There’s pretty good CGI, a fittingly brooding score by Brian Tyler and imaginative low budget filmmaking from Coscarelli, whose former B-movie rep has deservedly been appraised into a respected cult following.
Coscarelli’s screenplay scratches at the edge of what’s possible in each scene, until another batty notion takes center stage. With its unreliable protagonist and POV maintaining total unpredictability, you’re along for the ride and taking in the cracked delights as they zoom by.
This is superior to Coscarelli’s admirable but limited “Bubba Ho-Tep,” which had wonderful performances to center it but was overly confined by its setting and budget.

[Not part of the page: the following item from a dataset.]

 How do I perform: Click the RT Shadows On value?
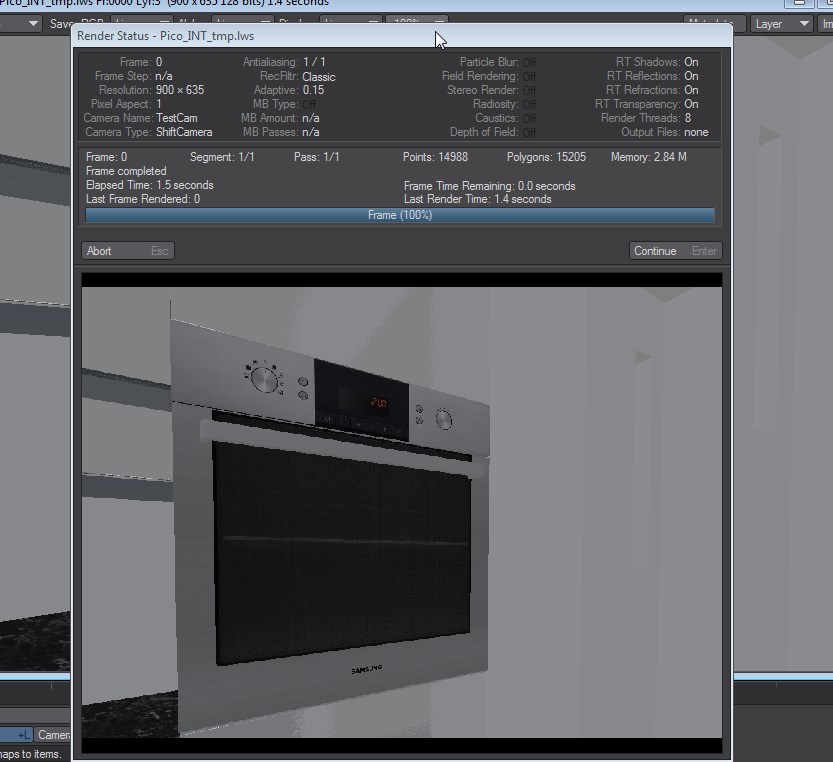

FAST FACT: “John Dies at the End” brought in a mere $141,951 during its blink and you missed it theatrical run.
While reportedly made for less than $! million, “John Dies at the End” feels bigger, grander and goofier. Witness the tasteless logic of how one opens a “ghost door.” Or how John demonstrates the power of the “soy sauce” by instructing David to use a hot dog as a cell phone.

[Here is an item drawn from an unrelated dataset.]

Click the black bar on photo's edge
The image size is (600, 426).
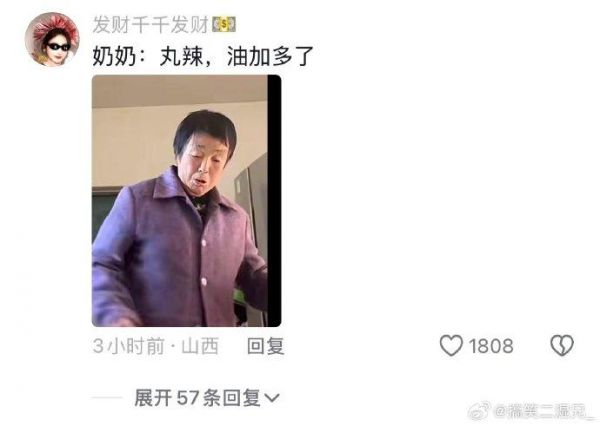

Or how Barkley the Dog become a key supporting character. Or how another character exits the film with his eyes exploding.

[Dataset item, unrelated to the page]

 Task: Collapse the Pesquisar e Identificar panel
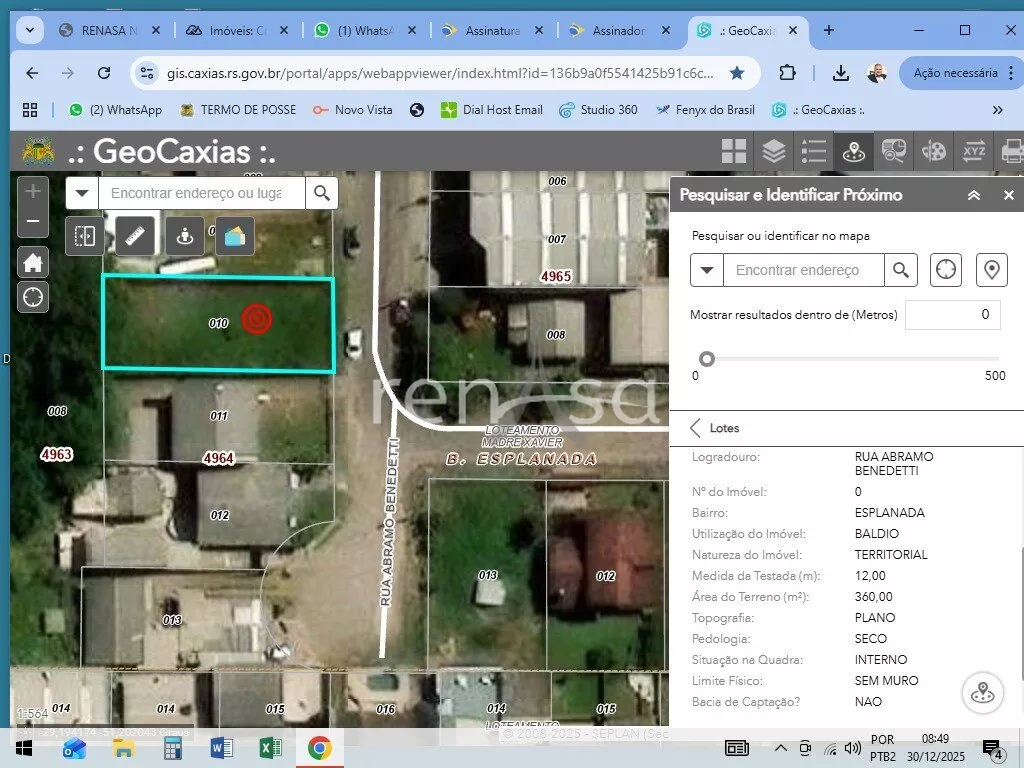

While possessing the random feel of “Men in Black” but devoid of mainstream formula, it exacts a bro-mantic comedy tone, submerges it into a feast of paranormal logic and a whirl of genre possibilities.
Sometimes it’s too glib and self consciously dumb to invest in (needless to say, it will be too much for some and the unprepared will bail before the opening titles pop up).
At its best, it approaches and surpasses the same bottomless pit of ghoulish creativity that super-charged “The Cabin in the Woods.”
Williamson and Mayes are both unknowns, scrappy in their acting abilities but demonstrate crack comic timing; despite the untested leads, they’re both as funny and fearless as the roles demand. Giamatti (who also co-produced and was once attached to an unmade “Bubba Ho-Tep” sequel) is note-perfect and exactly the audience surrogate the film needs.
The late Angus Scrimm (the iconic Tall Man of Coscarelli’s signature “Phantasm” films) offers a great, one-scene cameo. Best of all is Glynn Turman (veteran of both “Cooley High” and “Gremlins”), giving line deliveries that have a Christopher Walken-esque way of dancing as they dribble out of his mouth.
All of Coscarelli’s films (even the medium-budgeted “Phantasm II” and the MGM-released, basic-cable staple “The Beastmaster“) have a showmanship, affection for the genre and down and dirty inventiveness.
His best films have a charm that soulless studio films couldn’t touch. While the midnight movie courting hipness of “John Dies At The End” is undeniable, this is one of the few recent cult movies that earns its nocturnal show times and the resulting, passionate cult fandom.